- Opening Delimiter -

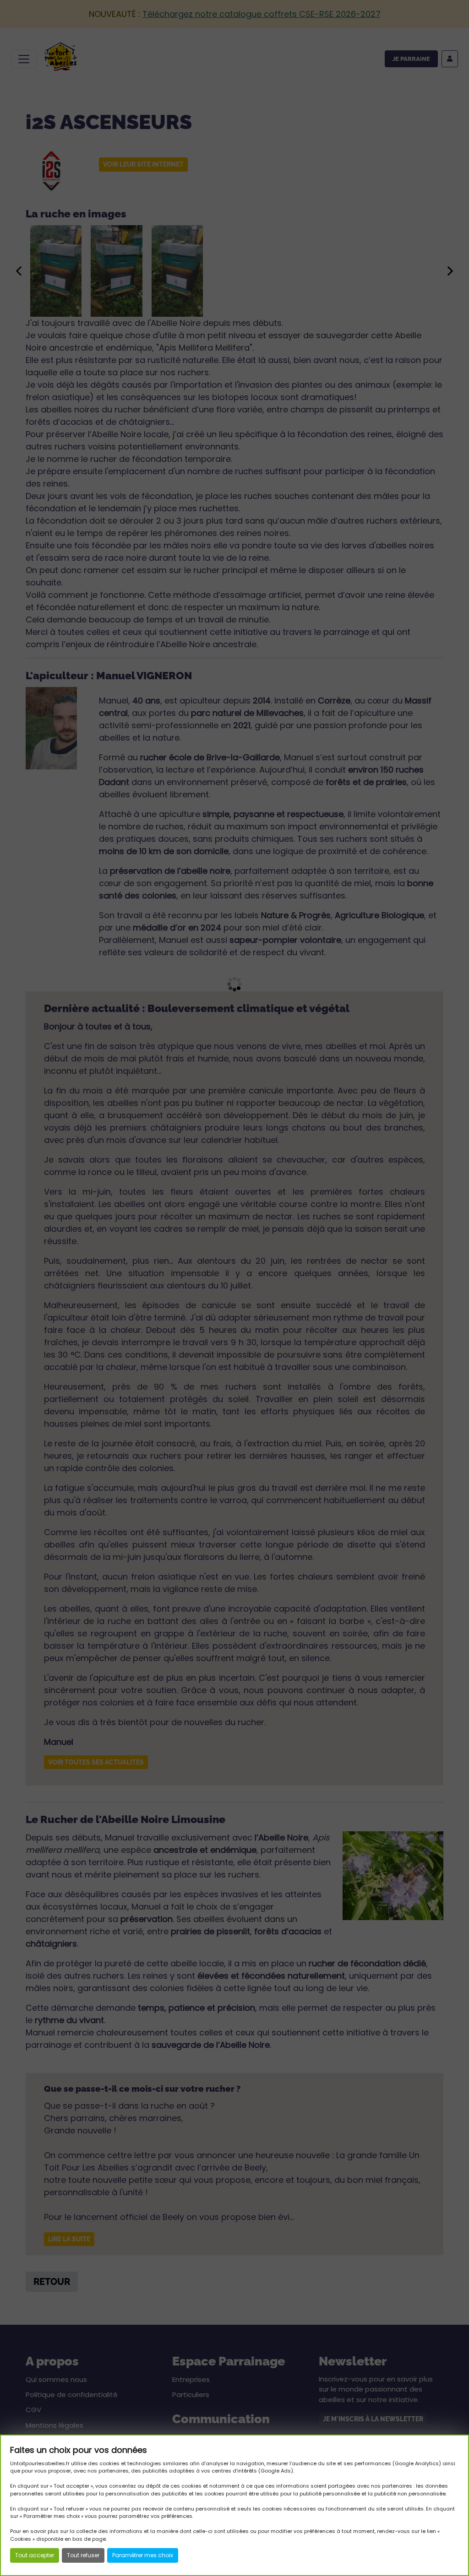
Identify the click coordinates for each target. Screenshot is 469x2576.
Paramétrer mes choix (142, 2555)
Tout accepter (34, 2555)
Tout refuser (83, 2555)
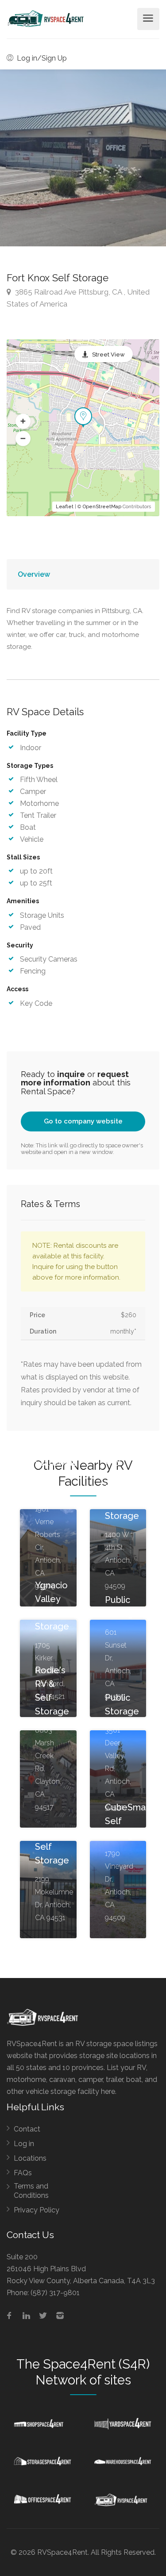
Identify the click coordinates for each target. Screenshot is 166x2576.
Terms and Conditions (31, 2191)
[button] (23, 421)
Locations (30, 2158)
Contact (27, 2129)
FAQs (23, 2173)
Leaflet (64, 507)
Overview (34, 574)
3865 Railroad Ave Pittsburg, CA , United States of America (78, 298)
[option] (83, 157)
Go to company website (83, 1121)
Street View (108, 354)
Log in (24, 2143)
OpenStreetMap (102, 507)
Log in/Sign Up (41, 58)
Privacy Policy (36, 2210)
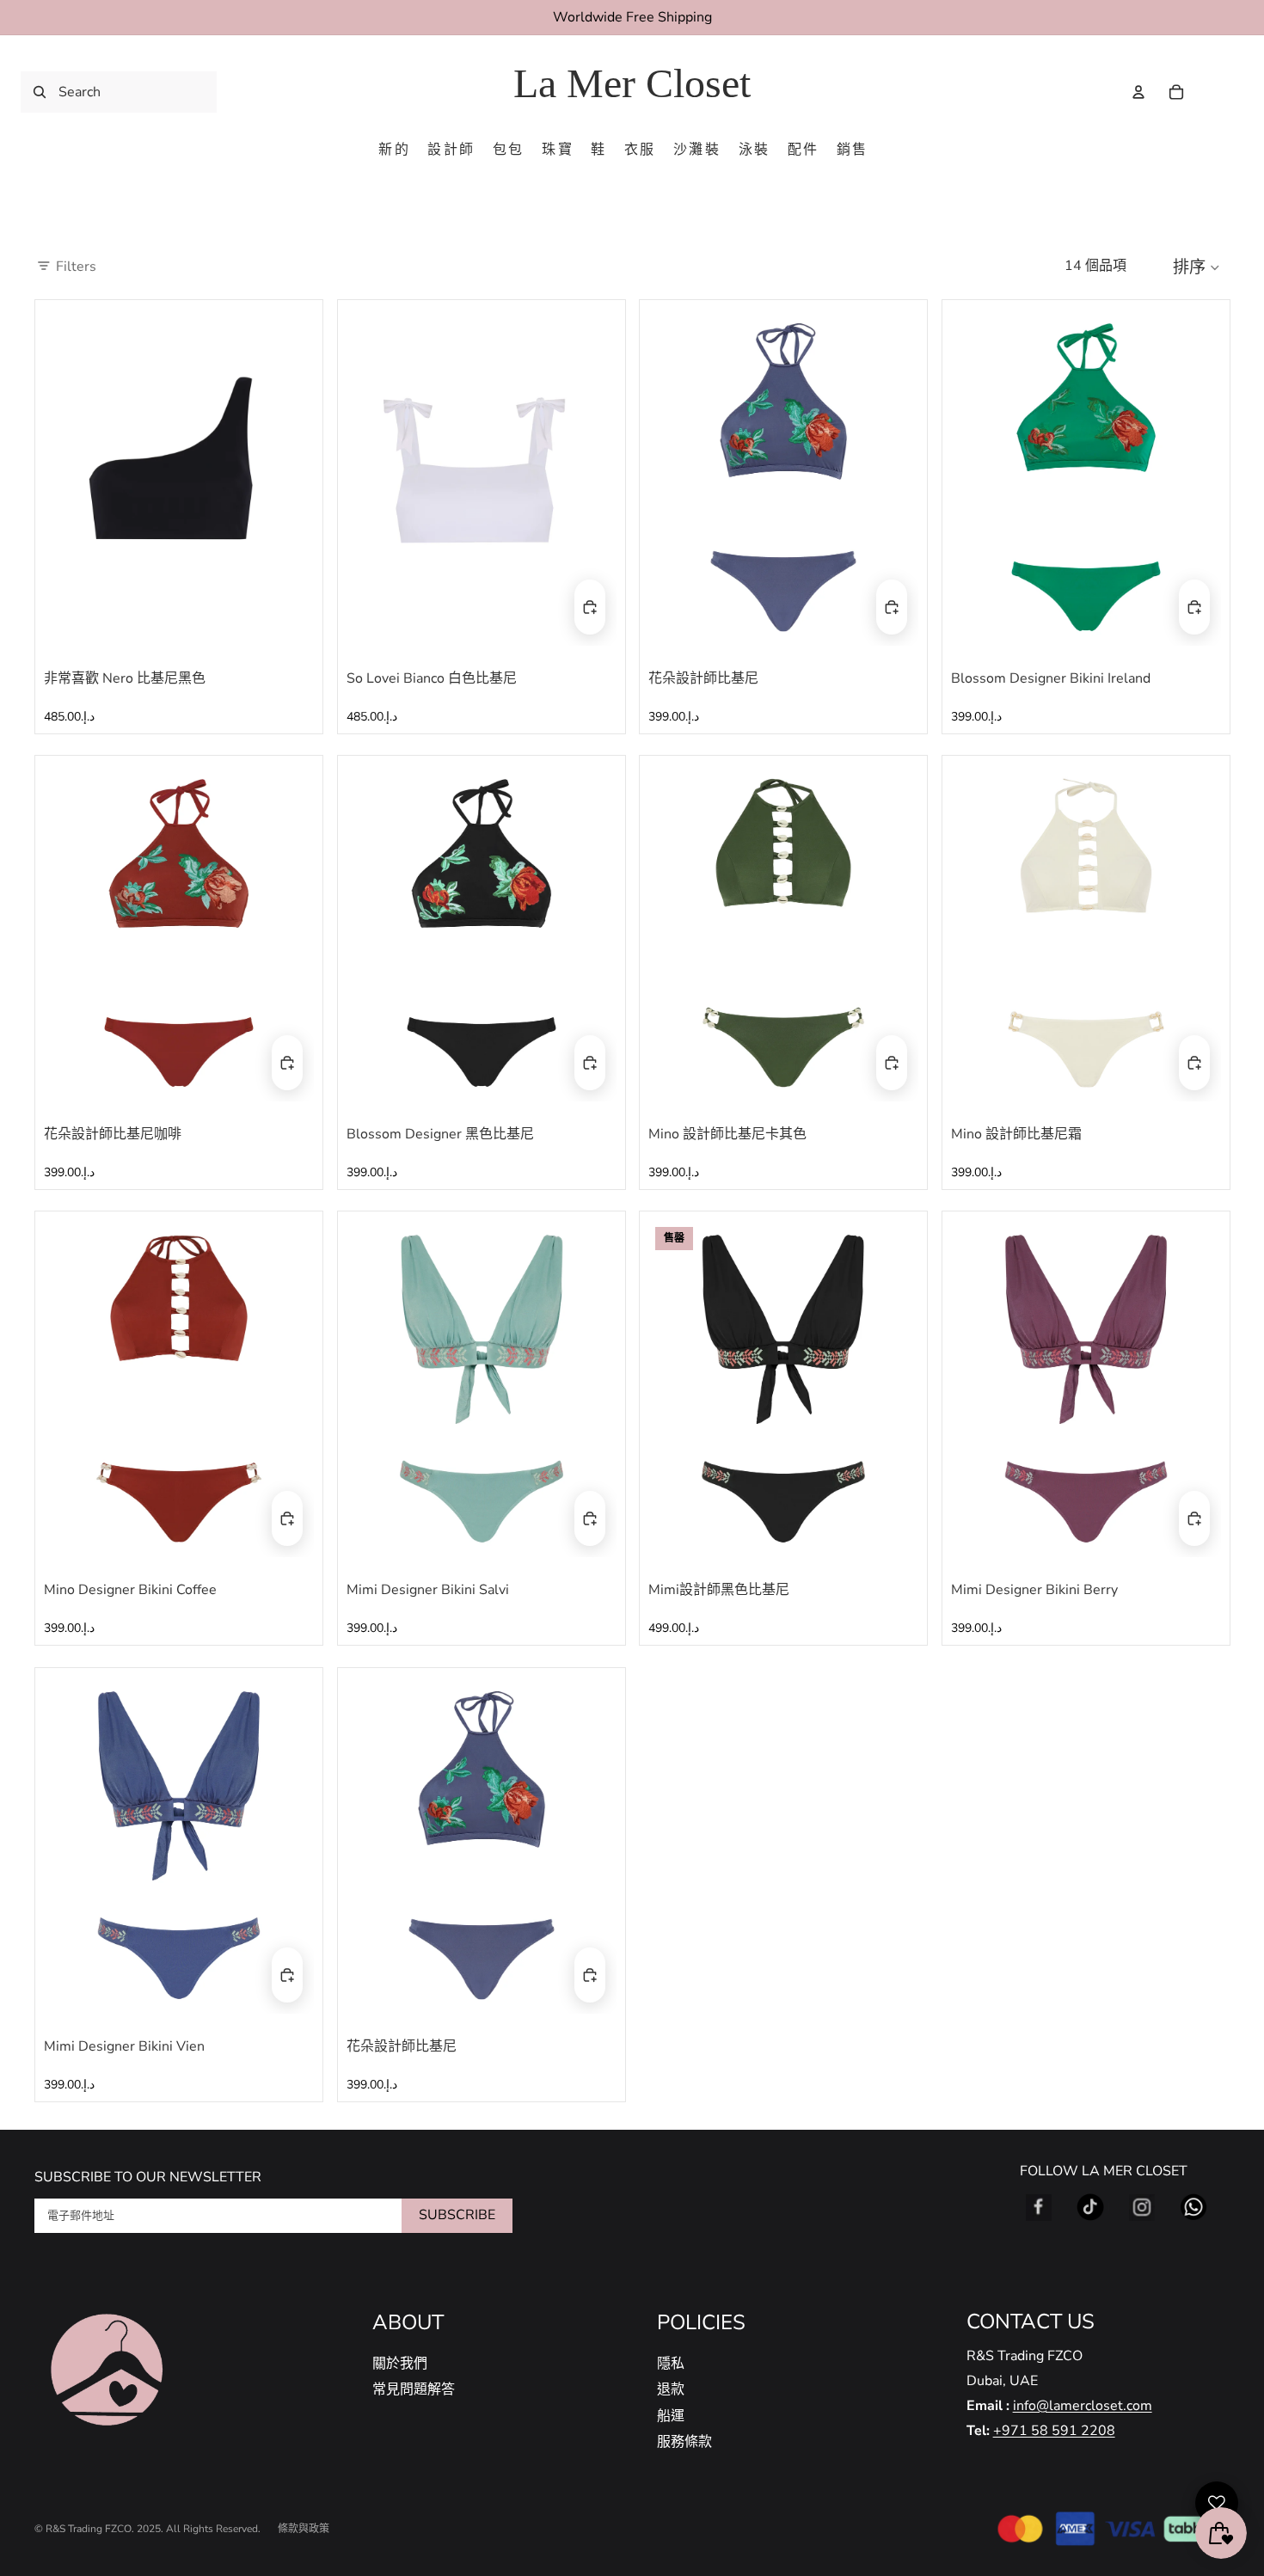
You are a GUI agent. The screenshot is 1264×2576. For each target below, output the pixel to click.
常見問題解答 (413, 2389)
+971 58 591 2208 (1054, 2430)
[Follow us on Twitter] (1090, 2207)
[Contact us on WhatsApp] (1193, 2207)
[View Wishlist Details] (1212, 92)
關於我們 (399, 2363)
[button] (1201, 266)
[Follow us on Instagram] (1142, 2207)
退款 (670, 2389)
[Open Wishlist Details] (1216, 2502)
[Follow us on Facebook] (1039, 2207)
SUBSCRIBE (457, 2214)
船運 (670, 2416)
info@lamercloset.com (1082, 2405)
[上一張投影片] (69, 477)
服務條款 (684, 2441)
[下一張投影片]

- Closing Delimiter -

Task requirements: The expected answer is the complete set of entries, copied verbatim, with no pictures.

Solution for this exercise:
Identify the click coordinates for each target. Screenshot is 469x2576.
Paramétrer mes choix (142, 2555)
Tout accepter (34, 2555)
Tout refuser (83, 2555)
Identify the click coordinates for each target. Screenshot is 166x2576.
Terms and Conditions (31, 2191)
[button] (23, 421)
Locations (30, 2158)
Contact (27, 2129)
FAQs (23, 2173)
Leaflet (64, 507)
Overview (34, 574)
3865 Railroad Ave Pittsburg, CA , United States of America (78, 298)
[option] (83, 157)
Go to company website (83, 1121)
Street View (108, 354)
Log in (24, 2143)
OpenStreetMap (102, 507)
Log in/Sign Up (41, 58)
Privacy Policy (36, 2210)
You are a GUI agent. The screenshot is 1264×2576. For each target below, output the pixel to click.
常見問題解答 (413, 2389)
+971 58 591 2208 (1054, 2430)
[Follow us on Twitter] (1090, 2207)
[Contact us on WhatsApp] (1193, 2207)
[View Wishlist Details] (1212, 92)
關於我們 (399, 2363)
[button] (1201, 266)
[Follow us on Instagram] (1142, 2207)
退款 (670, 2389)
[Open Wishlist Details] (1216, 2502)
[Follow us on Facebook] (1039, 2207)
SUBSCRIBE (457, 2214)
船運 (670, 2416)
info@lamercloset.com (1082, 2405)
[上一張投影片] (69, 477)
服務條款 (684, 2441)
[下一張投影片]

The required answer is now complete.